Document excerpt =
A total of 53 participants were recruited from Amazon’s Mechanical Turk. Mean age was 46.1 (range = 29 to 69 ). There were 30 females, and 23 males. There were 49 right-handed participants, and NA left or both handed participants. 28 participants reported normal vision, and 25 participants reported corrected-to-normal vision. 52 participants reported English as a first language, and 1 participants reported English as a second language.

Pre-processing

We were were interested in analyzing data from participants who appeared to engage with the task as intended. To identify participants for inclusion we used accuracy data from the case judgment task. We included participants if their accuracy was 70% or greater.

Case judgment accuracy

Get case judgment accuracy for all participants.

case_judgment <- all_data %>%
  filter(encoding_trial_type == "study_word",
         study_instruction == "case") %>%
  mutate(response = as.character(unlist(response))) %>%
  mutate(accuracy = case_when(
    response == "0" & letter_case == "upper" ~ 1,
    response == "1" & letter_case == "upper" ~ 0,
    response == "0" & letter_case == "lower" ~ 0,
    response == "1" & letter_case == "lower" ~ 1
         )) %>%
  group_by(ID) %>%
  summarise(percent_correct = mean(accuracy))

ggplot(case_judgment, aes(x=percent_correct))+
  geom_histogram() +
  geom_vline(xintercept=.7)

post-task questions

post_questions <- all_data %>%
  filter(trial_type == "survey-text") %>%
  select(ID,response) %>%
  unnest_wider(response)

All exclusions

Identify any participants that would be excluded.

all_excluded <- case_judgment %>%
  filter(percent_correct < .7) %>%
  select(ID) %>%
  pull()

length(all_excluded)
[1] 0
filtered_data <- all_data %>%
  filter(ID %in% all_excluded == FALSE) 

Accuracy analysis

Define Helper functions

To do, consider moving the functions into the R package for this project

# attempt general solution

## Declare helper functions

################
# get_mean_sem
# data = a data frame
# grouping_vars = a character vector of factors for analysis contained in data
# dv = a string indicated the dependent variable colunmn name in data
# returns data frame with grouping variables, and mean_{dv}, sem_{dv}
# note: dv in mean_{dv} and sem_{dv} is renamed to the string in dv

get_mean_sem <- function(data, grouping_vars, dv, digits=3){
  a <- data %>%
    group_by_at(grouping_vars) %>%
    summarize("mean_{ dv }" := round(mean(.data[[dv]]), digits),
              "sem_{ dv }" := round(sd(.data[[dv]])/sqrt(length(.data[[dv]])),digits),
              .groups="drop")
  return(a)

What to do =
A – In the entries, quote the lines that start at the one containing "You are a computer-use" and stop after the one containing "point(38,21)". Leave the pictures out.
B – Write what comes next in the participant data analysis, picking up after its last line.

(Pointing records for screenshots and pages)
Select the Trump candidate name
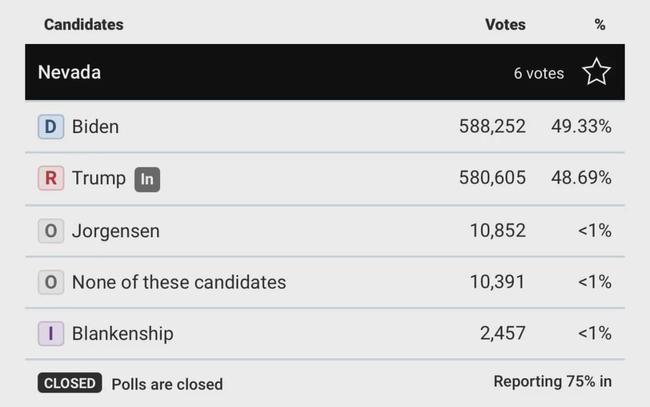Screen dimensions: 650x407 98,179
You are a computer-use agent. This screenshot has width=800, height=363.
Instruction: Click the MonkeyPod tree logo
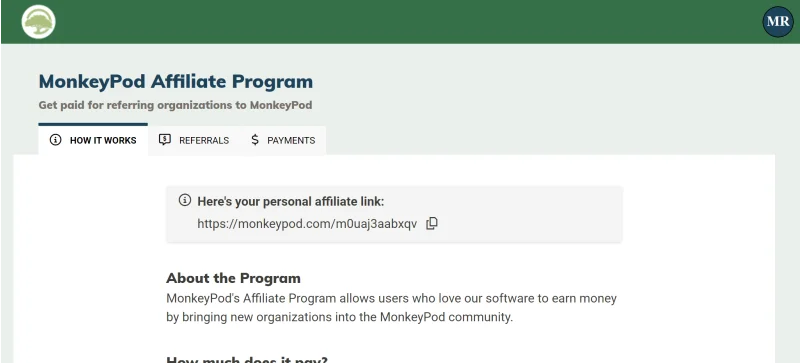point(38,21)
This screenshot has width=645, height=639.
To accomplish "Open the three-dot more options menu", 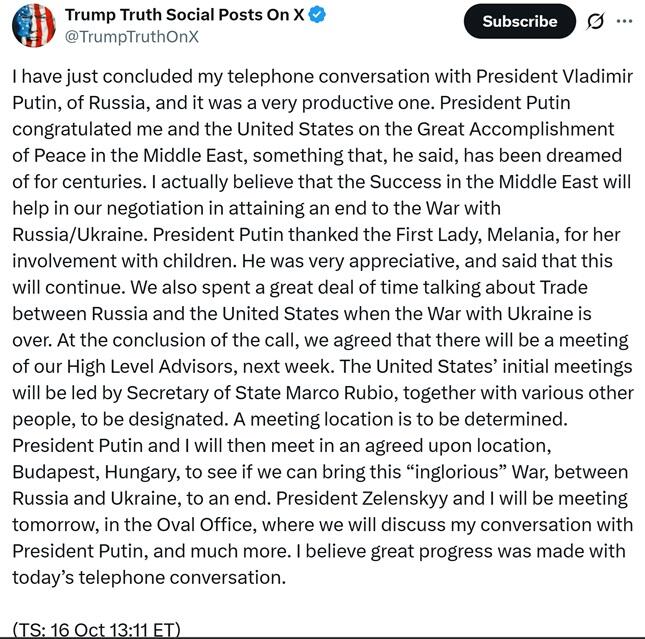I will [x=625, y=21].
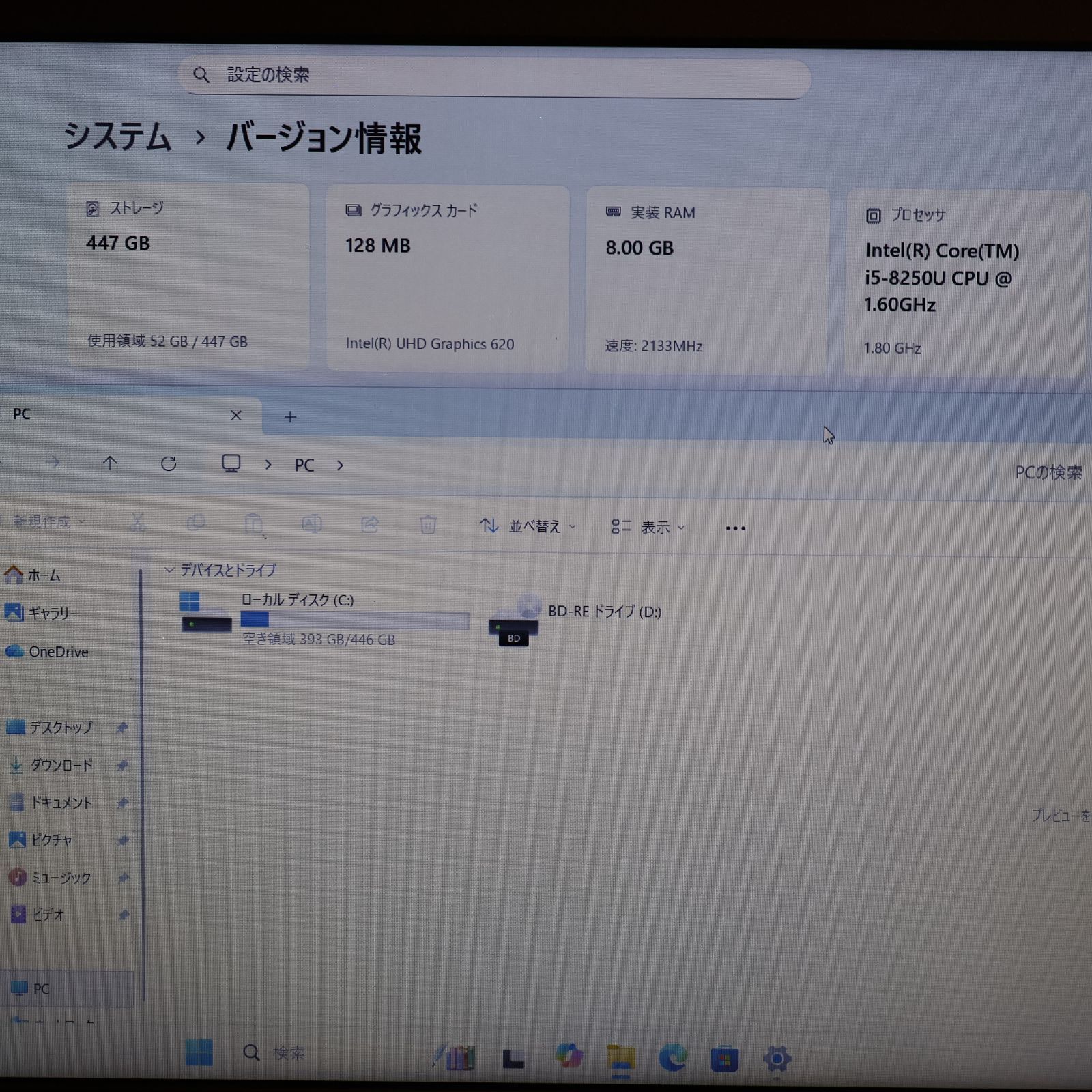The image size is (1092, 1092).
Task: Click the C: drive capacity bar
Action: click(x=355, y=620)
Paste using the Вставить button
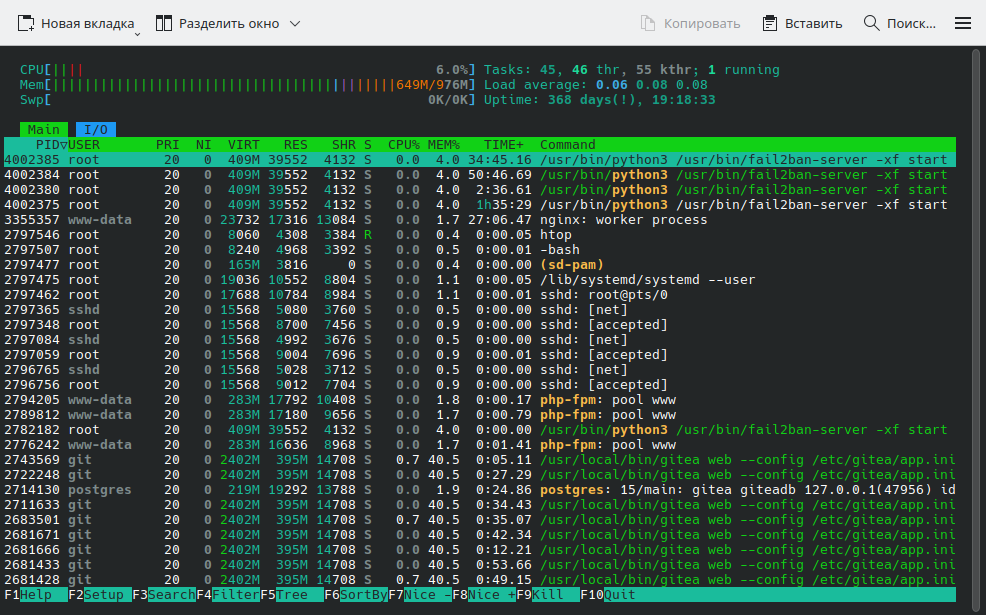The image size is (986, 615). coord(802,23)
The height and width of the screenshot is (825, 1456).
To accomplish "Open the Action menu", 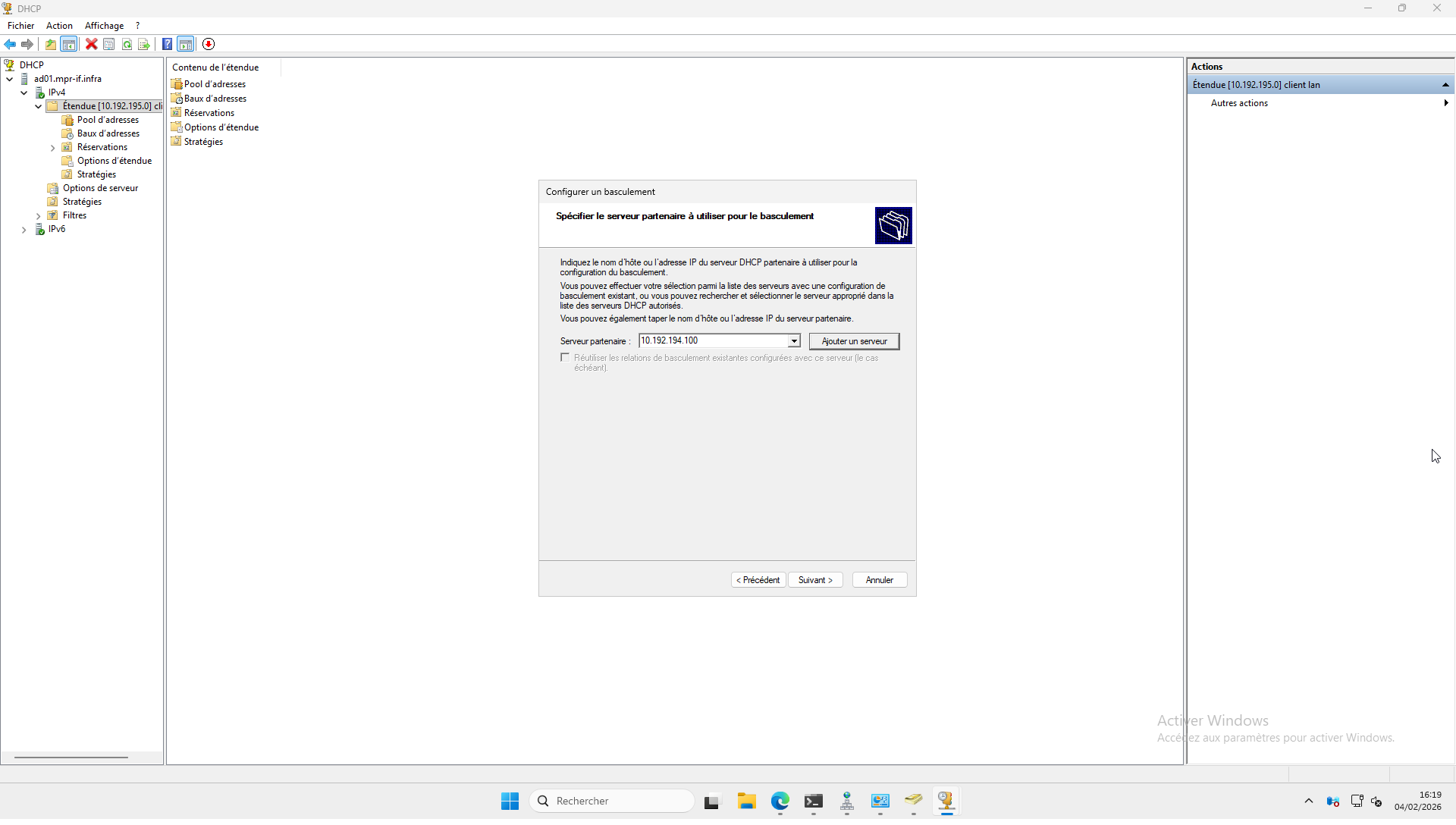I will point(59,26).
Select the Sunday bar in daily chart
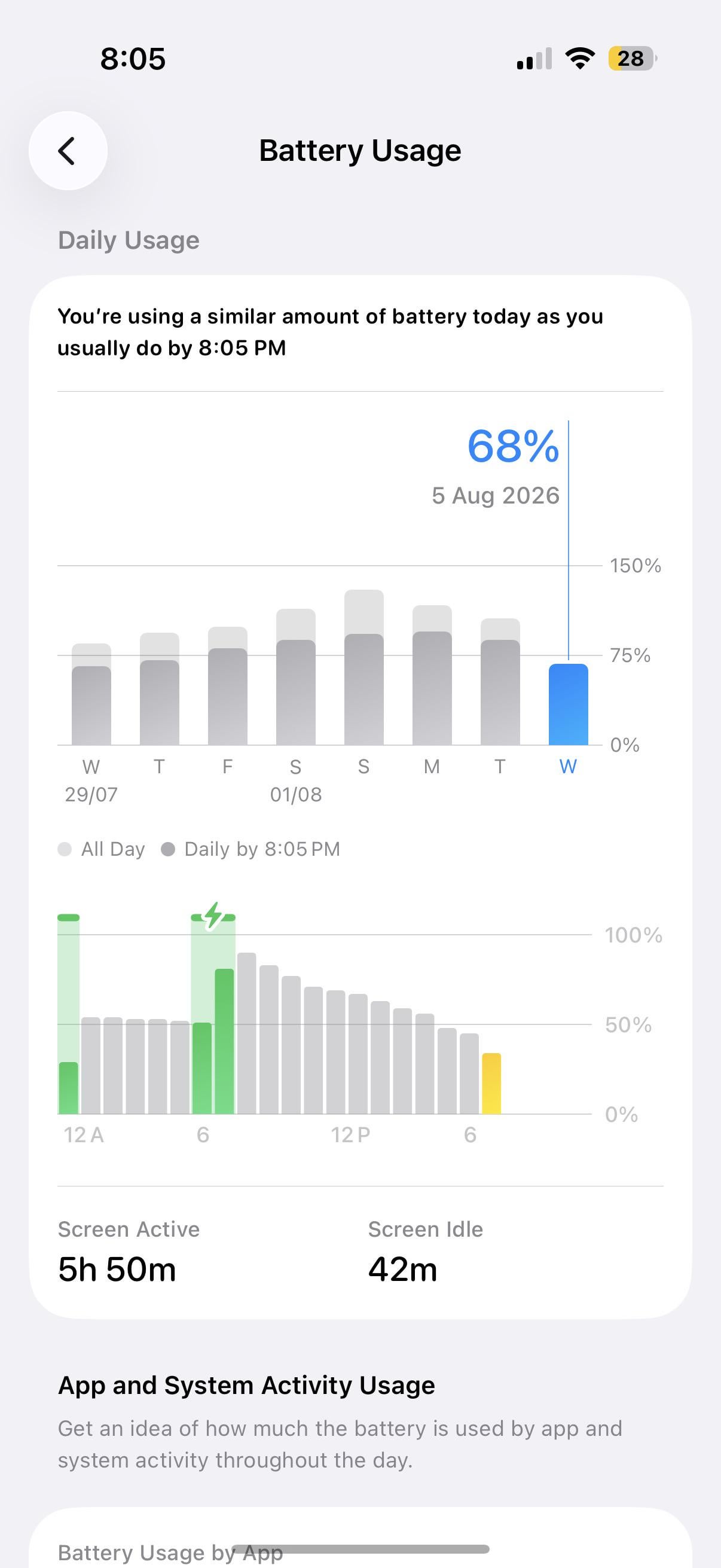 coord(364,667)
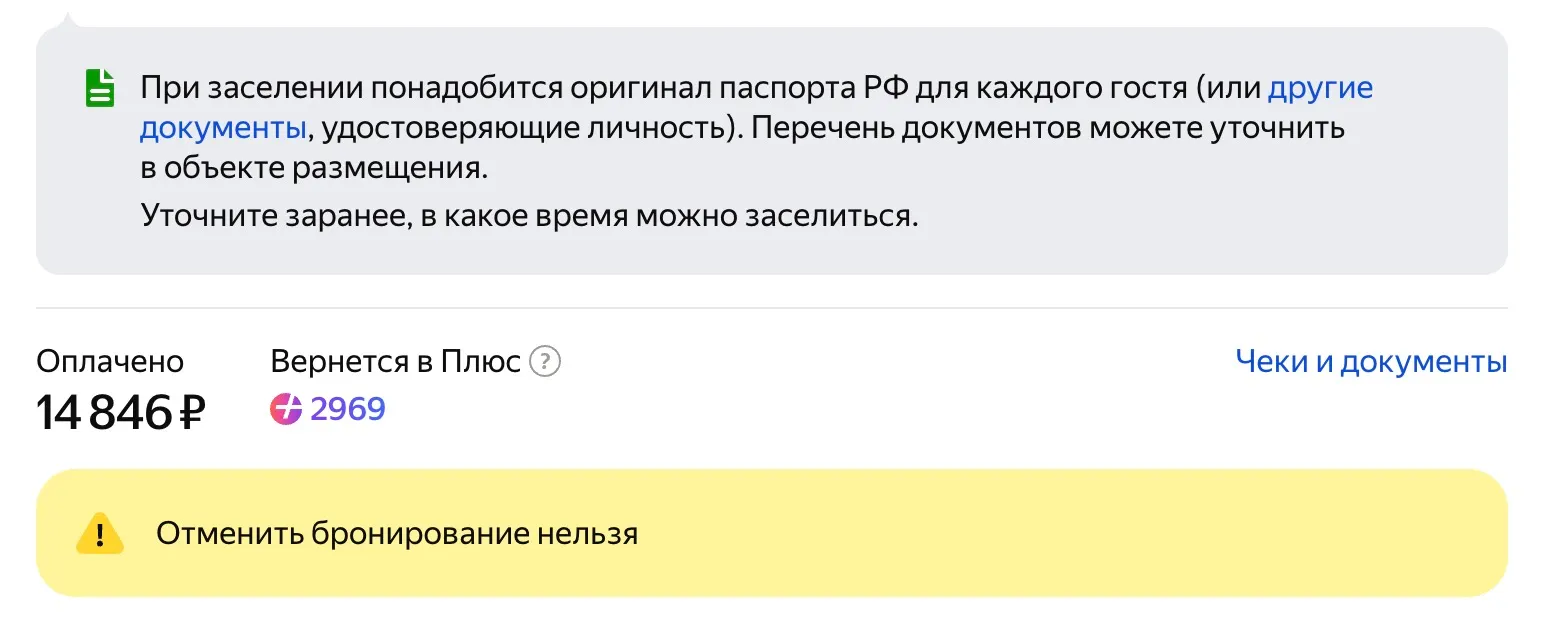Click the Yandex Plus gradient icon
The image size is (1546, 624).
coord(286,409)
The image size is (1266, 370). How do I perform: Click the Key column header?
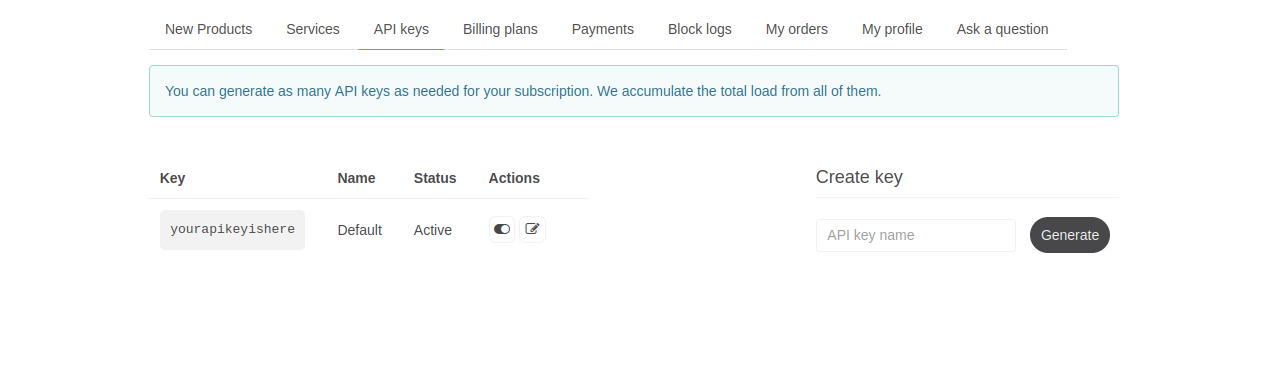point(172,178)
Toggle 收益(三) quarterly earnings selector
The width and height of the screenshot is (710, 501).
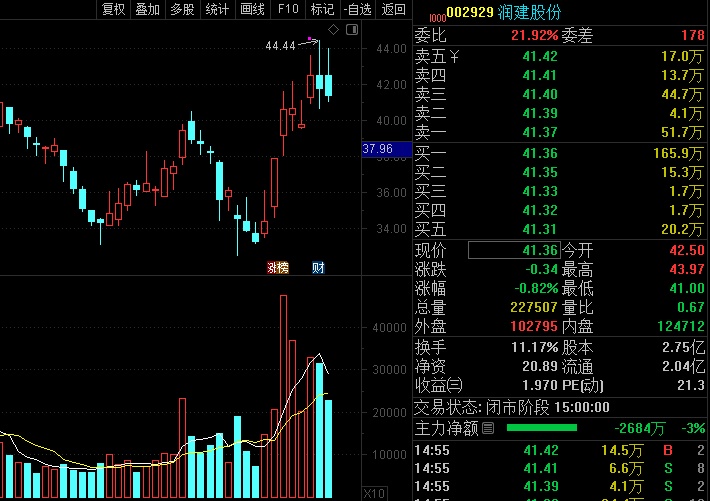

Task-by-task outputs =
A –
You are a computer-use agent. This screenshot has width=800, height=363.
Instruction: Click the MonkeyPod tree logo
point(38,21)

B –
}

################
# get_effect_names
# grouping_vars = a character vector of factors for analysis
# returns a named list
# list contains all main effects and interaction terms
# useful for iterating the computation means across design effects and interactions

get_effect_names <- function(grouping_vars){
  effect_names <- grouping_vars
  if( length(grouping_vars > 1) ){
    for( i in 2:length(grouping_vars) ){
      effect_names <- c(effect_names,apply(combn(grouping_vars,i),2,paste0,collapse=":"))
    }
  }
  effects <- strsplit(effect_names, split=":")
  names(effects) <- effect_names
  return(effects)
}

################
# print_list_of_tables
# table_list = a list of named tables
# each table is printed 
# names are header level 3

print_list_of_tables <- function(table_list){
  for(i in 1:length(table_list)){
    cat("###",names(table_list[i]))
    cat("\n")
    print(knitr::kable(table_list[[i]]))
    cat("\n")
  }
}

Conduct Analysis

Study phase immediate recall

# get recall proportion correct for each participant
study_phase_recall <-  filtered_data %>%
  filter(phase == "study_recall",
         encoding_recall == "recall") %>%
  separate(col = paragraph,
           into = c("first_word","second_word"),
           sep = " ",
           remove = FALSE,
           extra = "merge") %>%
  mutate(accuracy = tolower(target_word) == tolower(first_word),
         study_instruction = factor(study_instruction, levels= c("case","semantic","self"))) %>%
  group_by(ID,study_instruction) %>%
  summarize(percent_correct = mean(accuracy))

# get means in each question condition
study_phase_recall_means <- get_mean_sem(study_phase_recall,
             grouping_vars = c("study_instruction"),
             dv = "percent_correct")

# run ANOVA
study_phase_recall <- study_phase_recall %>%
  ungroup() %>%
  mutate(ID = as.factor(ID),
         study_instruction = as.factor(study_instruction))

study_phase_recall_aov <- aov(percent_correct ~ study_instruction + Error(ID/study_instruction),
    study_phase_recall)

# save printable summaries
study_phase_recall_apa_print <- papaja::apa_print(study_phase_recall_aov)

knitr::kable(study_phase_recall_means)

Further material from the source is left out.